I’ve said it more than three times: the pensions industry is full of sharks in suits. I shake hands with these guys regularly and I always check my wedding ring is still on my finger afterwards.
@All earlier replies
I think I’ll just shoot them. No you can’t borrow the flat for the summer as I will be there. I’m still drinking what I brought back from France last year. I like the arm chancing stuff. Well put. What on earth makes you think I live in south Dublin? (I don’t….. but I used to so that’s probably just as bad)
@ Inequitable Austerity
It’s inevitable that the current carry-on with different conditions for the same work/responsibility will end in the European Court of Justice. Equal pay for women was based on that principle.
That has been my opinion well before the Waterford Glass ruling.
Many of the infringements of EU law by member countries are likely deliberate, to buy time.
The bill will eventually arrive.
@Michael Hennigan
“The bill will eventually arrive.”
The first news / press reports on the Waterford Glass Pension ruling mentioned the continuation of the levy on all private sector pension (DB/DC/Company) to pay for the bills that will arrive.

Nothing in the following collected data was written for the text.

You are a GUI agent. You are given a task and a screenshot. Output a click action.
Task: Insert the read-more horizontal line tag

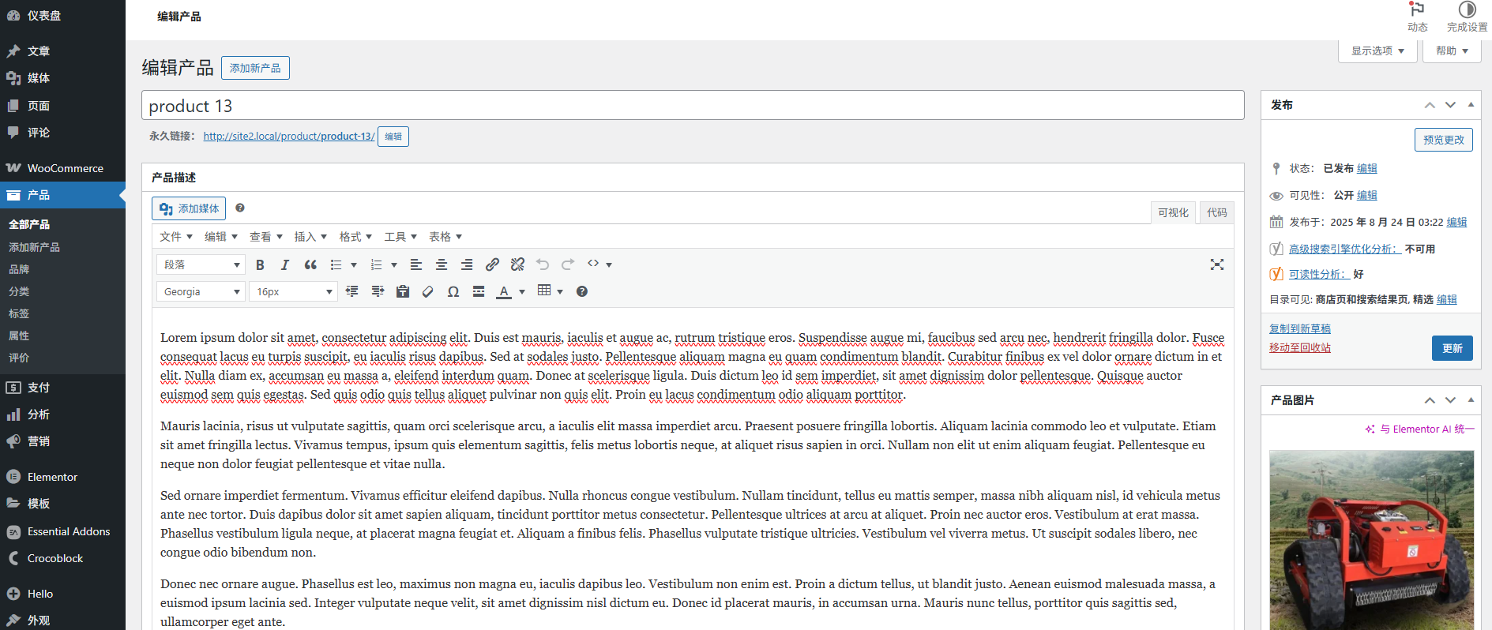pyautogui.click(x=479, y=291)
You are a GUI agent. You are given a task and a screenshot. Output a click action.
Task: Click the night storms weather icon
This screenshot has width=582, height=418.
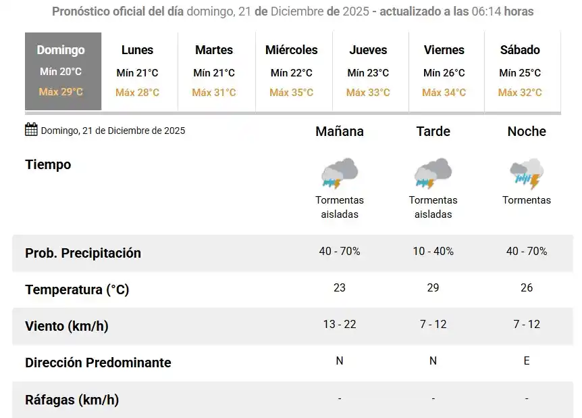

One wonders what the government position will be.
Will members of DC schemes with minimal pension assets, provided exclusively by themselves in many cases, end up funding shortfalls in Rolls Royce DB schemes that pay up to 66% of salary.
Imho, the pension trustees of many of these DB schemes, have very serious cases to answer, as do the Pension Board.
@ Inequitable Austerity
You have drawn attention to the fundamental issue – equitable treatment of all – but there is little appetite for discussing it.
It is also surprising that more attention is not paid to how tax is spent rather than how it is raised. The issue is one of internal transfers intermediated to a greater or lesser extent by governments. Scandinavian taxpayers are generally happy to pay high levels of taxation – with resultant much smaller disposable incomes – because they see that these taxes are equitably spent in terms of the big ticket items (child care, education, health, social welfare and pensions etc.) which provide the necessary level of compensation. (That not all of their citizens agree is confirmed by figure quoted on another thread that one third of the cash in circulation in Scandinavia is in the black economy!).
The solution in each country also reflects its individual history e.g. the case of Denmark (picked at random from the web).
http://www.taxindenmark.com/article.65.html
The bottom line is the level of commitment in each society to equality of treatment and of opportunity. The reluctance to pay higher taxes in Ireland is a reflection of the awarenes of the individual taxpayer that such a commitment is sadly lacking.